CVS claimed the proposal could be excluded from CVS's proxy statement because it impermissibly sought to interfere with the company's ordinary business. As is standard in such cases, CVS requested a letter from the SEC Staff confirming the Staff would recommend no action be taken against CVS if it excluded the proposal. The SEC Staff complied.
But here's the problem (or at least one of the problems): Companies may not exclude proposals even when they otherwise impermissibly interfere with ordinary business if the proposal raises sufficiently significant social policy issues that transcend day-to-day business matters. So, let's get into the social policy issues raised by CVS's participation in HRC's CEI.
Here's the core proposition: It can reasonably be argued that HRC pushes gender dysphoria and transgenderism on children, including "chemical castration" and "experimental sex change surgeries" for minors (sometimes behind the backs of their parents), and that CVS's support of that agenda creates unnecessary risks to its bottom line. (Obviously, all these concerns can be, and routinely are, framed positively. But it is precisely the hotly contested nature of these issues that makes them significant and risky.)
Does HRC push gender dysphoria and transgenderism on children? Well, one of its initiatives is a "Welcoming Schools" program that expressly targets "Pre K - 12 educators and youth-serving professionals" with materials like a film wherein "6 to 12-Year-Olds Talk About LGBTQ+ Topics."
Does HRC push chemical castration and experimental sex change surgeries on minors? Well, HRC supports the World Professional Association for Transgender Health (WPATH), which in its most recent guidelines, according to one source, has "removed any minimum age limit for a child to be given puberty blockers, cross-sex hormones or sex-reassignment surgery (so long as that child has reached 'Tanner Stage 2' of puberty, which can be as young as nine years old)."

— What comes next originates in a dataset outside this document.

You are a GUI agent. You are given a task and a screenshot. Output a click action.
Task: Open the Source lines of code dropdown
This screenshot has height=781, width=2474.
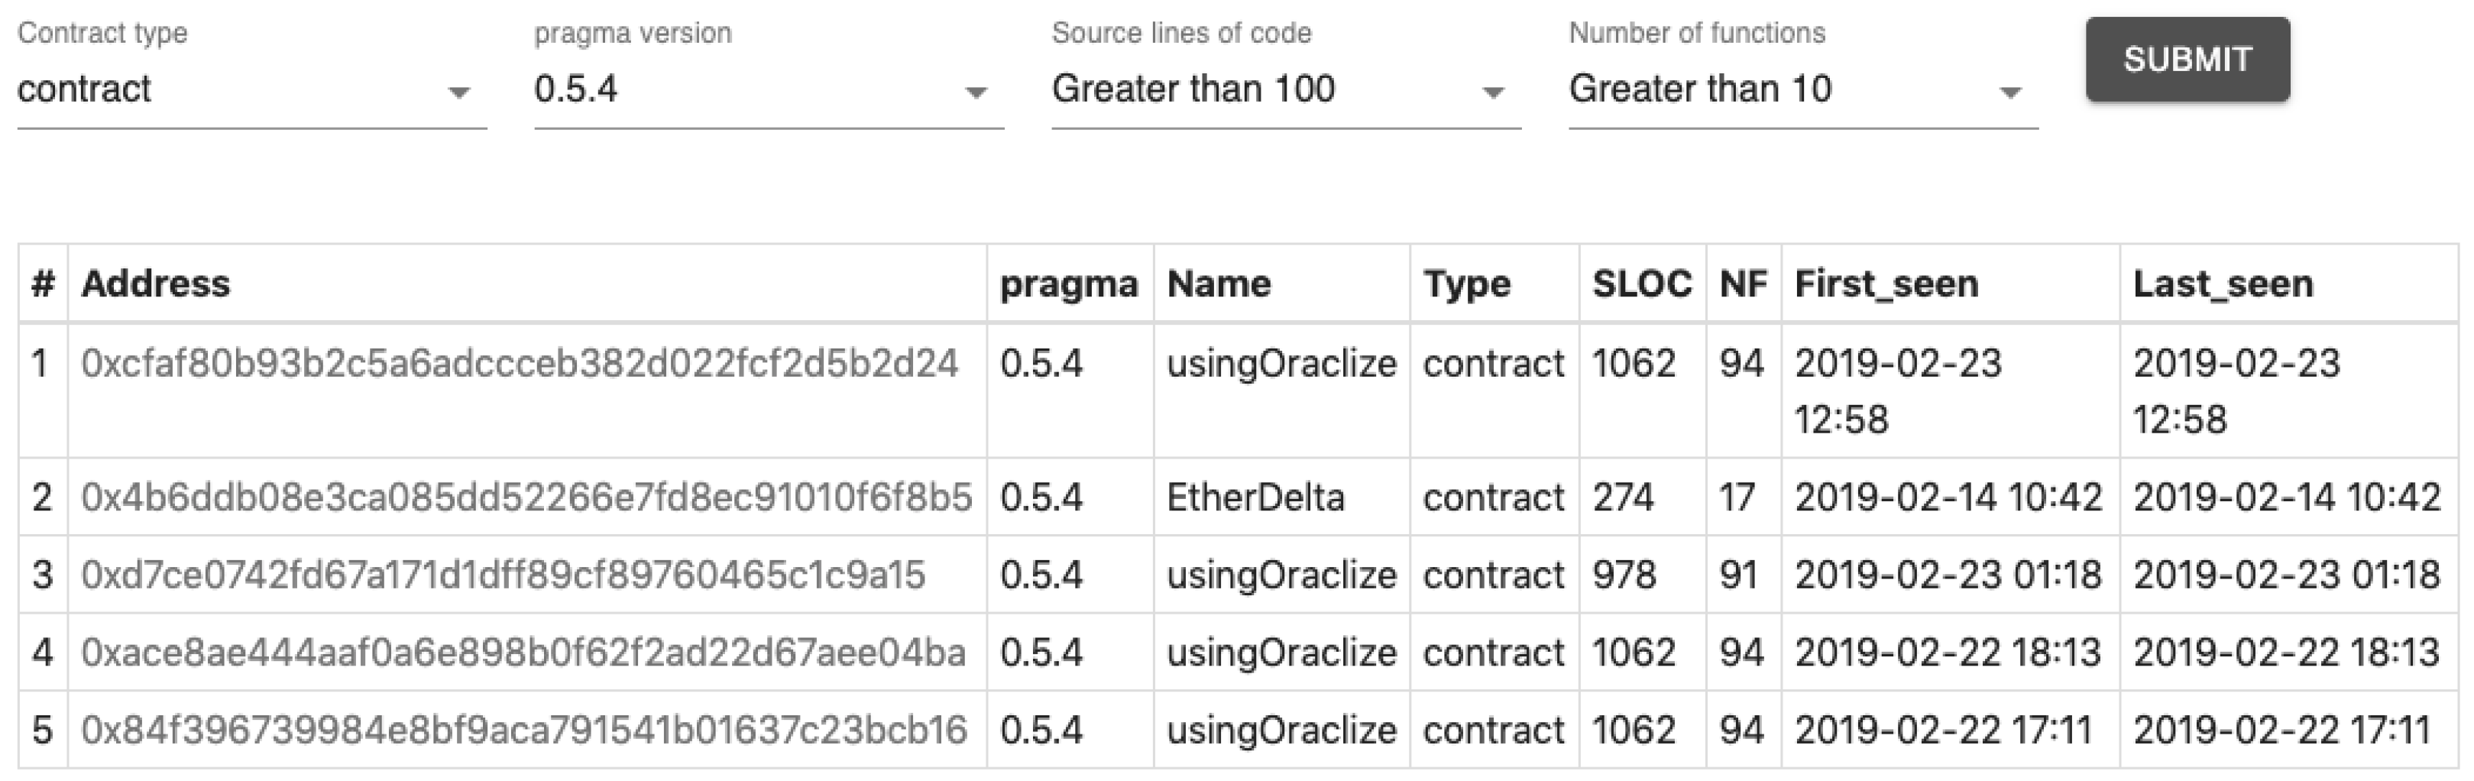[x=1284, y=89]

Does HRC support this ideologically-driven medical experimentation on children behind the backs of parents? Well, the same source quoted above also notes that WPATH advises healthcare professionals "to prescribe hormone treatment for children without parental involvement, if such [parental] involvement would be 'harmful or unnecessary.'"
Is it fair to say CVS supports HRC's agenda? Well, in addition to participating in the CEI, by which - according to some - "the Human Rights Campaign acts as a kind of LGBTQ mafia, forcing companies to embrace gender ideology in exchange for a high rating in the Corporate Equality Index," CVS is also a Platinum Corporate Partner of HRC, which is described by HRC as a network of "companies that support the work of HRC."
So, one defensible conclusion after all the foregoing is that when the SEC Staff concludes that aligning with HRC is part of CVS's ordinary business *and* does not raise any transcending significant social policy issues - the SEC Staff has concluded that transing kids is part of CVS's ordinary business. But wait, there's more.
CVS is a health care company, which raises the very disturbing specter that part of the reason it is supportive of transing kids (assuming you agree with that characterization) is so that it can benefit financially by, for example, providing the drugs associated with transitioning (i.e., CVS is part of the transgender industrial complex; see, e.g., here and here). And while one might argue that's actually in favor of concluding all this is simply ordinary business, the problem is you are unlikely to find any disclosure from CVS along the lines of: "We support transing children because it's profitable for us." The absence of any such disclosure brings us right back to all the foregoing raising a serious social policy issue that shareholders should be allowed to vote on.